Geger NU Atawa Geger Media?

Suasana politik menjelang pelaksanaan pemilu Presiden 5 Juli 2004 mendatang tampaknya akan semakin panas saja. Sebenarnya, grengseng suasana kampanye pemilu Presiden tidak akan terlalu ramai begitu rupa dan melibatkan banyak komponen masyarakat, jika saja beberapa kiai Jawa Timur, minggu silam, tidak mengeluarkan fatwa tentang keharaman memilih presiden perempuan. Silang sengkarut pandangan dan sikap terhadap fatwa itu berhamburan di hampir setiap media. Tidak saja berbagai tulisan melalui media, juga sudah dilanjutkan dengan aksi turun ke jalan oleh beberpa komunitas yang anti terhadap tindak diskriminasi terhadap perempuan. Sebagian melakukan tindakan jap jempol darah, yang katanya sebagai simbol mati-matian untuk membela calon presiden ditengarai dirugikan atau diserang oleh fatwa itu. Majlis Ulama Indonesia, melalui Din Syamsudin, menyatakan tidak akan mengeluarkan fatwa berkaitan dengan fatwa kiai Jawa Timur itu (Kompas, 8/6-2004).

Para pengamat, tampak juga sudah begitu aktif melibatkan diri dalam perbincangan hangat ini, mulai dari yang menyoroti soal fatwanya, sampai yang mengamati lebih jauh, dengan mengaitkan melebarnya konflik dalam tubuh NU. Azyumardi Azra adalah salah satu tokoh yang memberikan perhatian pada lahirnya konflik dalam tubuh NU berkaitan dengan fatwa tersebut. Bahkan rektor UIN Jakarta ini, sampai meminta Sahal Mahfudz (Rois Am Syuriah PBNU) dan Masdar Farid Mas’oedi (Pelaksana Harian Tanfidziyah PBNU) untuk turun tangan, karena menurutnya, konflik ini akan berubah menjadi konflik fisik dalam masyarakat.
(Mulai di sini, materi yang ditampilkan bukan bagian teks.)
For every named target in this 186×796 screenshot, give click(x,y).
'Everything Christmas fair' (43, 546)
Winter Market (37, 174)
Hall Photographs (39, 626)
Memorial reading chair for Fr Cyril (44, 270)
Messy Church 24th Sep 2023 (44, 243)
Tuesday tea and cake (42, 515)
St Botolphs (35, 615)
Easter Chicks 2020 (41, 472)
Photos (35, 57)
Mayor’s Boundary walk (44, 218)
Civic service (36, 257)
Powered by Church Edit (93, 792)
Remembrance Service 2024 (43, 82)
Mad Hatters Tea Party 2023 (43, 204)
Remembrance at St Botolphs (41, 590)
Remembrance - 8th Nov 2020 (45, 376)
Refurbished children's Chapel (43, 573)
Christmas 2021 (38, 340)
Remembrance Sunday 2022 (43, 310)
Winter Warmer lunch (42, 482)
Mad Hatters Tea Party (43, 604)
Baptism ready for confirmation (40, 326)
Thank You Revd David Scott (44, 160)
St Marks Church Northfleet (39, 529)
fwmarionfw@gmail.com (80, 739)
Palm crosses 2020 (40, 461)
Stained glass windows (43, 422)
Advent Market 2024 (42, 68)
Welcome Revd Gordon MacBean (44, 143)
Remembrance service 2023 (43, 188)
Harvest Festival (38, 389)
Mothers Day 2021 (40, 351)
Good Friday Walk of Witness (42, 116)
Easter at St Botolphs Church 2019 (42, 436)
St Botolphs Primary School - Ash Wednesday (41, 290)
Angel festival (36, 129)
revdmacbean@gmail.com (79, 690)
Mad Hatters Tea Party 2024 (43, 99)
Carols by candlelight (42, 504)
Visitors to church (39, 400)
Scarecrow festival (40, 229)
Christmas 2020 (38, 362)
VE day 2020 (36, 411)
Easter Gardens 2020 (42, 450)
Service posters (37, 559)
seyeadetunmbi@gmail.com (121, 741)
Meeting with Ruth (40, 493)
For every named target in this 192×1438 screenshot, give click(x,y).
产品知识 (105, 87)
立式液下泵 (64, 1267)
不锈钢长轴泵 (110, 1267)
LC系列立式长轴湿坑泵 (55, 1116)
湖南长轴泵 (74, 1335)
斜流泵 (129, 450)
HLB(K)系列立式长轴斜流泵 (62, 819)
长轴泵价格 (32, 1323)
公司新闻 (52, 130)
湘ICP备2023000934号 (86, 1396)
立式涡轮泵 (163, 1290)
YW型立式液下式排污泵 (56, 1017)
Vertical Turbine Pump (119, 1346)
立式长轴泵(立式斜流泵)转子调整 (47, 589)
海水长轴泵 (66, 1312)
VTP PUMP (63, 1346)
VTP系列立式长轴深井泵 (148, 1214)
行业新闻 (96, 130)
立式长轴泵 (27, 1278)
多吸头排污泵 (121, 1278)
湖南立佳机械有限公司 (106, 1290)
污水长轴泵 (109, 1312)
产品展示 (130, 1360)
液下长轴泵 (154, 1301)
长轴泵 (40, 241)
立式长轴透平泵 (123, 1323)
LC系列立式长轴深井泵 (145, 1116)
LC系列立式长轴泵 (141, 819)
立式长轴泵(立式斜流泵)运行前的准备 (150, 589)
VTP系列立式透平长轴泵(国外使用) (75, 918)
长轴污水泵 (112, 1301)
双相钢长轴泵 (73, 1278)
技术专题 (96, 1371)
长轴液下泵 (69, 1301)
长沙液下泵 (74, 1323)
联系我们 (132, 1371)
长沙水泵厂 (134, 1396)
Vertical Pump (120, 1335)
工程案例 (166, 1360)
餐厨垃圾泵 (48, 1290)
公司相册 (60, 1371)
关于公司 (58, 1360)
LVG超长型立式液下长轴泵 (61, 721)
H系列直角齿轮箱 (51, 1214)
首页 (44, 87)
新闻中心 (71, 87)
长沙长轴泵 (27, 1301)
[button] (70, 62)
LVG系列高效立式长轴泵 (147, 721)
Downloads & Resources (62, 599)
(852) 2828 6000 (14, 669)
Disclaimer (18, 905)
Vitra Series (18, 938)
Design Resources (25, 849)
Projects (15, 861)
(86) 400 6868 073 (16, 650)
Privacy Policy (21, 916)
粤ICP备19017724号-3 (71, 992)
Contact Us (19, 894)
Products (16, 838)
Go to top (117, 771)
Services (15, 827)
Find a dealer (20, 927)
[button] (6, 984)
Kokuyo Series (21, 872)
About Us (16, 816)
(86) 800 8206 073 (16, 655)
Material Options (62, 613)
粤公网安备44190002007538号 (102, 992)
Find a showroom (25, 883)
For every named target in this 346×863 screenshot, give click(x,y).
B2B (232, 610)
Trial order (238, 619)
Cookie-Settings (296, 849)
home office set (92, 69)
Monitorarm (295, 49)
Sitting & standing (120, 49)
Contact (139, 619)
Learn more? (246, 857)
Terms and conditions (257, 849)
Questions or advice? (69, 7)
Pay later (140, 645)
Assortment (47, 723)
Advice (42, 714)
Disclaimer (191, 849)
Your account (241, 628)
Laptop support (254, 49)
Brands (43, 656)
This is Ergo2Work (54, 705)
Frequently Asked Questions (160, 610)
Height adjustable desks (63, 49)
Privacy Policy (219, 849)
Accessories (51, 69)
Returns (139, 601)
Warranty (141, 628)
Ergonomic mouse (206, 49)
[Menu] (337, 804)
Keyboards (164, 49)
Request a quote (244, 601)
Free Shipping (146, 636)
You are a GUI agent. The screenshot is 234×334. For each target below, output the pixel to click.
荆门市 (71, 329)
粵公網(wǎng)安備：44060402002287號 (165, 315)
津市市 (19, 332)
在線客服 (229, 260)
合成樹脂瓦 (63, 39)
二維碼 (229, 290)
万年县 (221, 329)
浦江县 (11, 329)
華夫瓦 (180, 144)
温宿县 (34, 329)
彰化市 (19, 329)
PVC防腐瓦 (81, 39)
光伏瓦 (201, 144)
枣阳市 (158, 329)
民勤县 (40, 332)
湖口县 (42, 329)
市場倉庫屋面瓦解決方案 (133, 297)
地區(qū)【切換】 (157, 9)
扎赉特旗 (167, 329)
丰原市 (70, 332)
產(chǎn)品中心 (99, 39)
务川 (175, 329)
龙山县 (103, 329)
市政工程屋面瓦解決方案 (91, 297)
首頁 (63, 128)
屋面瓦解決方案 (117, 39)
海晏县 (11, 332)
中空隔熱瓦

Membaca media dan mencermati pandangan-pandangan para pengamat—yang tentu saja juga sangat politis ini—suasananya tampak sudah sangat gawat. Telah terjadi geger di tubuh NU yang sedikit lagi akan membawa pada sebuah bencana nasional, konflik fisik horisontal. Luar biasa. Konflik besar yang akan melibatkan begitu banyak orang, pendukung Mega-Hasyim kontra dengan pendukung Wiranto-Sholahuddin. Mengiktui skenario ini, maka akan terjadi perang saudara antara nahdliyin pendukung Hasyim dan nahdliyin pendukung Sholahuddin.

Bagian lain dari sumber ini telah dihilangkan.